Each line below should be reproduced without any alteration.

● ● ●

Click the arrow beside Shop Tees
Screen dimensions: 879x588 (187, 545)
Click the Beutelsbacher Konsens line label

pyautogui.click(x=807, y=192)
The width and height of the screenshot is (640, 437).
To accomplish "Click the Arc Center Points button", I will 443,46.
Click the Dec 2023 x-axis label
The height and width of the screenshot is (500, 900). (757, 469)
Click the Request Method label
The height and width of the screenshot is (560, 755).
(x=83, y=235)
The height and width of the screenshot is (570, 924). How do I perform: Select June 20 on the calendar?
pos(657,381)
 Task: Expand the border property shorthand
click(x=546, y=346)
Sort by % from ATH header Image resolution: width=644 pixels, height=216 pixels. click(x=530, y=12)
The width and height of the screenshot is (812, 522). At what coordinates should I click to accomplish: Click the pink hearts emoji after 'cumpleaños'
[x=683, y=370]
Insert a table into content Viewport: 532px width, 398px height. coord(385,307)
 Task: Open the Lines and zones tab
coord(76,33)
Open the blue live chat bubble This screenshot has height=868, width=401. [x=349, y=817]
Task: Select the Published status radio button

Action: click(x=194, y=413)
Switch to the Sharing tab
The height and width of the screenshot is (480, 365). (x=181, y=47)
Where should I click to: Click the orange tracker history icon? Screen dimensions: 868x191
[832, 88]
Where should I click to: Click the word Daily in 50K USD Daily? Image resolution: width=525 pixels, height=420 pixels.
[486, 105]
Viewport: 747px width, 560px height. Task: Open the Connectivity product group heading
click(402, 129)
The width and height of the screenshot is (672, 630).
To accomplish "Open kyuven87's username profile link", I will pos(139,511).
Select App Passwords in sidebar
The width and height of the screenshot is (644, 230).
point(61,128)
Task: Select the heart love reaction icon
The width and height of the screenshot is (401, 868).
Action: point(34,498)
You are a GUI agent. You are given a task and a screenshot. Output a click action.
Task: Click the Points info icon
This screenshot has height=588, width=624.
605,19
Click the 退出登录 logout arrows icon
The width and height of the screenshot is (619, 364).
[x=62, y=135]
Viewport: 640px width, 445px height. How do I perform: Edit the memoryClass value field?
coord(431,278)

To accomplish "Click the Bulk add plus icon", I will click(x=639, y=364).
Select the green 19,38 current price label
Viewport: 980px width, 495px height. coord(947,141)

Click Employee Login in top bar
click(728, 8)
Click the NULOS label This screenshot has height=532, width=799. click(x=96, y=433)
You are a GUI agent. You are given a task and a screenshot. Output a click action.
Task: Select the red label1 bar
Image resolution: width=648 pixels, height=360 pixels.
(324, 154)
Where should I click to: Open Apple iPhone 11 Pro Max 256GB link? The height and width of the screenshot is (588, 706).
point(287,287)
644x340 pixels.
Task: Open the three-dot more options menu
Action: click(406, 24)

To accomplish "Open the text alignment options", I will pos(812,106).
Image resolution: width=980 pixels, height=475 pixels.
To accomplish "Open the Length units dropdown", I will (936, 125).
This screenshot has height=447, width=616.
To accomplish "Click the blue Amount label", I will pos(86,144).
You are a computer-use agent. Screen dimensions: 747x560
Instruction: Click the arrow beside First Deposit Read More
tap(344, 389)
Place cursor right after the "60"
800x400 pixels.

● ● ●

» **Output for this exercise**
Click the arrow beside Shop Tees
Screen dimensions: 879x588 (187, 545)
Click the Beutelsbacher Konsens line label

pyautogui.click(x=807, y=192)
The width and height of the screenshot is (640, 437).
To accomplish "Click the Arc Center Points button", I will 443,46.
Click the Dec 2023 x-axis label
The height and width of the screenshot is (500, 900). (757, 469)
Click the Request Method label
The height and width of the screenshot is (560, 755).
(x=83, y=235)
The height and width of the screenshot is (570, 924). How do I perform: Select June 20 on the calendar?
pos(657,381)
 Task: Expand the border property shorthand
click(x=546, y=346)
Sort by % from ATH header Image resolution: width=644 pixels, height=216 pixels. click(x=530, y=12)
The width and height of the screenshot is (812, 522). At what coordinates should I click to accomplish: Click the pink hearts emoji after 'cumpleaños'
[x=683, y=370]
Insert a table into content Viewport: 532px width, 398px height. coord(385,307)
 Task: Open the Lines and zones tab
coord(76,33)
Open the blue live chat bubble This screenshot has height=868, width=401. [x=349, y=817]
Task: Select the Published status radio button

Action: click(x=194, y=413)
Switch to the Sharing tab
The height and width of the screenshot is (480, 365). (x=181, y=47)
Where should I click to: Click the orange tracker history icon? Screen dimensions: 868x191
[832, 88]
Where should I click to: Click the word Daily in 50K USD Daily? Image resolution: width=525 pixels, height=420 pixels.
[486, 105]
Viewport: 747px width, 560px height. Task: Open the Connectivity product group heading
click(402, 129)
The width and height of the screenshot is (672, 630).
To accomplish "Open kyuven87's username profile link", I will pos(139,511).
Select App Passwords in sidebar
The width and height of the screenshot is (644, 230).
point(61,128)
Task: Select the heart love reaction icon
The width and height of the screenshot is (401, 868).
Action: point(34,498)
You are a GUI agent. You are given a task and a screenshot. Output a click action.
Task: Click the Points info icon
This screenshot has height=588, width=624.
605,19
Click the 退出登录 logout arrows icon
The width and height of the screenshot is (619, 364).
[x=62, y=135]
Viewport: 640px width, 445px height. How do I perform: Edit the memoryClass value field?
coord(431,278)

To accomplish "Click the Bulk add plus icon", I will click(x=639, y=364).
Select the green 19,38 current price label
Viewport: 980px width, 495px height. coord(947,141)

Click Employee Login in top bar
click(728, 8)
Click the NULOS label This screenshot has height=532, width=799. click(x=96, y=433)
You are a GUI agent. You are given a task and a screenshot. Output a click action.
Task: Select the red label1 bar
Image resolution: width=648 pixels, height=360 pixels.
(324, 154)
Where should I click to: Open Apple iPhone 11 Pro Max 256GB link? The height and width of the screenshot is (588, 706).
point(287,287)
644x340 pixels.
Task: Open the three-dot more options menu
Action: click(406, 24)

To accomplish "Open the text alignment options", I will pos(812,106).
Image resolution: width=980 pixels, height=475 pixels.
To accomplish "Open the Length units dropdown", I will (936, 125).
This screenshot has height=447, width=616.
To accomplish "Click the blue Amount label", I will pos(86,144).
You are a computer-use agent. Screen dimensions: 747x560
Instruction: Click the arrow beside First Deposit Read More
tap(344, 389)
Place cursor right after the "60"
800x400 pixels.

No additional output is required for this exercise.